Im November bestimmen ihre 
Figuren die Rückseiten der woxx: Mia Kinsch spricht im Interview über ihre Kunst, Alkohol und Feminismus sowie über Missbrauchsfälle an ihrer alten Hochschule.

Sie hat bereits Bälle gestaltet, jetzt präsentiert sie ihre Kunst auf den Rückseiten der woxx: Mia Kinsch. (COPYRIGHT: Mia Kinsch.)

woxx: Mia, was hat Sie motiviert, die Rückseiten der woxx zu gestalten?


Mia Kinsch: Es ist immer schön, mit seiner Kunst sichtbar zu sein. In dem Sinne habe ich mich auch auf dieses Interview zum Auftakt der Serie gefreut: Es ermöglicht mir, über meine Werke zu sprechen. Noch dazu habe ich Grafik studiert und selbst wenn ich heute hauptberuflich in einem anderen Bereich aktiv bin, finde ich es toll, eine Brücke zu schlagen: Die Rückseiten einer Zeitung zu gestalten, hat etwas Grafisches. Davon abgesehen freue ich mich, Teil dieser Serie zu sein, da bereits Künstler*innen mitgewirkt haben, die ich wegen ihrer Kunst und Menschlichkeit schätze, wie etwa Luan Lamberty.

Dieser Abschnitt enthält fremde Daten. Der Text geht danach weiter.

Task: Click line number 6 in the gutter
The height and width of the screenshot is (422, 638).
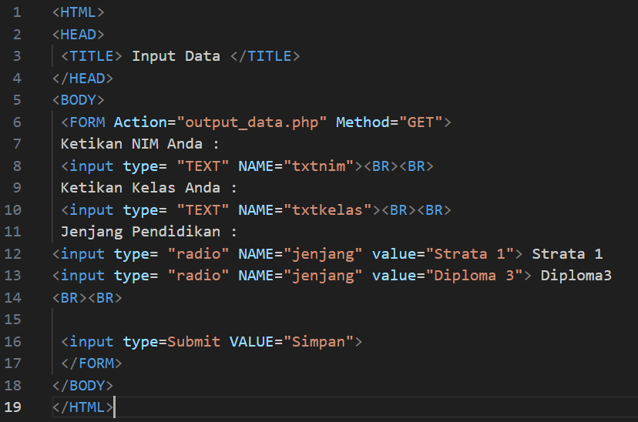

Inwiefern hat Sie das Projekt herausgefordert?


Die größte Challenge war, dass die woxx in Schwarz-Weiß erscheint. Meine Arbeiten sind in der Regel bunt; durch die Umstellung auf Schwarz-Weiß geht der Kontrast und damit die Ausdrucksstärke verloren. Dem entgegenzuwirken, war herausfordernd.

Was erwartet unsere Leser*innen?


Ich habe zwei farbige Bilder an den Druck in Schwarz-Weiß angepasst sowie zwei Illustrationen digitalisiert. Mir ging es darum, einen kleinen Einblick in meine künstlerische Welt zu bieten.

Eine Welt, in der nackte Körper eine große Rolle spielen.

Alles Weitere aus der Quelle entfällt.